### EXTRACT PROVIDED
= Healthcare in Saint Helena =

Healthcare in Saint Helena is provided by the Health Directorate on the British island of Saint Helena, which has a staff of about 250. In 1957, two medical officers and a dentist were part of the colony's establishment.

==Facilities==
The directorate manages a small general hospital with 54 beds, a dispensary, a complex for care of the elderly, centres for the acute and chronically mentally infirm, and the mentally and physically handicapped. There are several outpatient clinics, a pharmacy and laboratory, and dental care. There are six rural health clinics which are visited regularly by the doctors, dentist, and community nurses. The resident staff include a senior medical officer, three medical officers and a dentist, with annual visits by an optometrist and ophthalmic surgeon.

In 2006, the service had a portable x-ray machine, a Siemens ultrasound and a retinal camera. About 20 patients a year are referred, usually to Cape Town, for scans.

If necessary, serious or complex cases are transferred to South Africa or the United Kingdom. From 2017, the Saint Helena Airport makes transport much faster and enables fast air evacuation of serious cases. Before this, all travel from the island were done through the RMS ship which called once per three weeks and took a week one way.

==Charges==
Charges are payable for treatment. Costs for primary care for the local population, and emergency treatment for UK residents are modest, and rise to a maximum of £183.95 (2016 scale) for surgery. For visitors and non-residents, they are much more substantial, with a maximum of £2880.20 (2014 scale) for surgery. Comprehensive medical insurance is compulsory for visitors and non-residents.

==Expenditure==
The British Government's Department for International Development provides support and advice to the St Helena government and produced a report on Cost-effective Delivery of Specialist Medical Services to the St. Helena Population in 2006. The report showed that expenditure on health had risen from £1,154,675 in 1993/4 to £2,050,830 in 2000/1, but was still less than 50% of the level spent on health care in the UK. Between 2000 and 2006, cancer was the most costly diagnosis in terms of referral to services off the island (45% of total cost), followed by cardiology (13%), spinal (10%), urology (8%) and orthopaedic diagnoses (8%). These 5 diagnoses accounted for 84% of the total referral cost.

The total referral cost increased by a factor of 4 between 2004 and 2005. 106 referrals were expected in 2006 where the average for earlier years was about 35 referrals. Between 2000 and 2004, the average cost of a referral was £4,000, but in 2005 it was over £12,000. The average age of patients referred also increased from 35 to 56.

==Health==
Life expectancy is 3-3.5 years less than the United Kingdom. The Infant Mortality Rate has been reduced from 44.7 per thousand live births in 1981 to 3.9 in 2000/1.

Income inequality on the island is modest. The highest salary is 4.6 times that of the lowest paid person in full-time employment.

==Health Management ==
The health and social care portfolio is led by the Minister of Health, Martin Henry.

### ACTIONS TO TAKE
• A. Reproduce the passage from the article on healthcare in Saint Helena word for word, starting with "Healthcare in Saint Helena is" and going on through "and ophthalmic surgeon.".
• B. According to the article on healthcare in Saint Helena, what maximum surgery charge did the 2014 scale set for visitors and non-residents?

### DATA EXTRACTS
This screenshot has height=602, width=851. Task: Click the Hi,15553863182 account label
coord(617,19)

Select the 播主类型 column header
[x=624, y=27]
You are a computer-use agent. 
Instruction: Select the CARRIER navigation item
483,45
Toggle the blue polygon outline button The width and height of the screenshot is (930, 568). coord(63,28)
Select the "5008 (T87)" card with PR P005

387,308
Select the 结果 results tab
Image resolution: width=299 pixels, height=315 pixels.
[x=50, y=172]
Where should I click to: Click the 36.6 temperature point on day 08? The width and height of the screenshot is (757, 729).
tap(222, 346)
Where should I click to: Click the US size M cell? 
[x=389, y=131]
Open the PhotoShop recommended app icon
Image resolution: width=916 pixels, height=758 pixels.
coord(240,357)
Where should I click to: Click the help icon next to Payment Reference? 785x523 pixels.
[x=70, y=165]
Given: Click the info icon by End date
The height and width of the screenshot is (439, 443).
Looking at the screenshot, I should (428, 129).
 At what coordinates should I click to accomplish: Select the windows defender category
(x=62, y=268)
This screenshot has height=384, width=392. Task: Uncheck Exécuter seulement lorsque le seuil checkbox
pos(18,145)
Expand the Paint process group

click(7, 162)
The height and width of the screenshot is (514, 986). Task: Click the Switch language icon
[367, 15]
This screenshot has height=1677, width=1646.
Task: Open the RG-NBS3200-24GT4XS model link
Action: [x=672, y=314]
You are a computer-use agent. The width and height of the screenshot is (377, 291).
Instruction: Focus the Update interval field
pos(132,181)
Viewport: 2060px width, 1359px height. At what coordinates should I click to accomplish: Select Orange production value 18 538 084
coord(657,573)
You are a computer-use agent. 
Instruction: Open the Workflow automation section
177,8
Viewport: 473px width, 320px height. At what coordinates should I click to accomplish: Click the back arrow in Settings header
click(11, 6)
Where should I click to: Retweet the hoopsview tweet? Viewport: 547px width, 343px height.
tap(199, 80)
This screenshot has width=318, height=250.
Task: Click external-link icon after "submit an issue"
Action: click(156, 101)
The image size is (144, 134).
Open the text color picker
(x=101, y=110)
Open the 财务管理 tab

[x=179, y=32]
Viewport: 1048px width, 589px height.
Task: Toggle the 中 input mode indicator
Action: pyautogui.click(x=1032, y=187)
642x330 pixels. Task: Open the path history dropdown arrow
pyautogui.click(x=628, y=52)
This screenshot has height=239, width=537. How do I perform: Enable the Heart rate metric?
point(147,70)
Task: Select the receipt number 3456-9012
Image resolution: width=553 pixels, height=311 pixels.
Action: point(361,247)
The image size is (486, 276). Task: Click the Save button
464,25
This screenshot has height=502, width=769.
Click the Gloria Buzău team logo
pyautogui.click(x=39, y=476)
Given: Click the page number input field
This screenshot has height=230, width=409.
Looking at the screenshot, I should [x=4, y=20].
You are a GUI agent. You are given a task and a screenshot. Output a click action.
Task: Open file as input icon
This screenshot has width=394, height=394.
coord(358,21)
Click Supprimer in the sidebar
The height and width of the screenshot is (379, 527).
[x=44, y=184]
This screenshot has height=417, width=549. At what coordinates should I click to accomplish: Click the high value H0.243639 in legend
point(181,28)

### RESPONSES TO THE TASKS
• A.
Healthcare in Saint Helena is provided by the Health Directorate on the British island of Saint Helena, which has a staff of about 250. In 1957, two medical officers and a dentist were part of the colony's establishment.

==Facilities==
The directorate manages a small general hospital with 54 beds, a dispensary, a complex for care of the elderly, centres for the acute and chronically mentally infirm, and the mentally and physically handicapped. There are several outpatient clinics, a pharmacy and laboratory, and dental care. There are six rural health clinics which are visited regularly by the doctors, dentist, and community nurses. The resident staff include a senior medical officer, three medical officers and a dentist, with annual visits by an optometrist and ophthalmic surgeon.

• B. £2880.20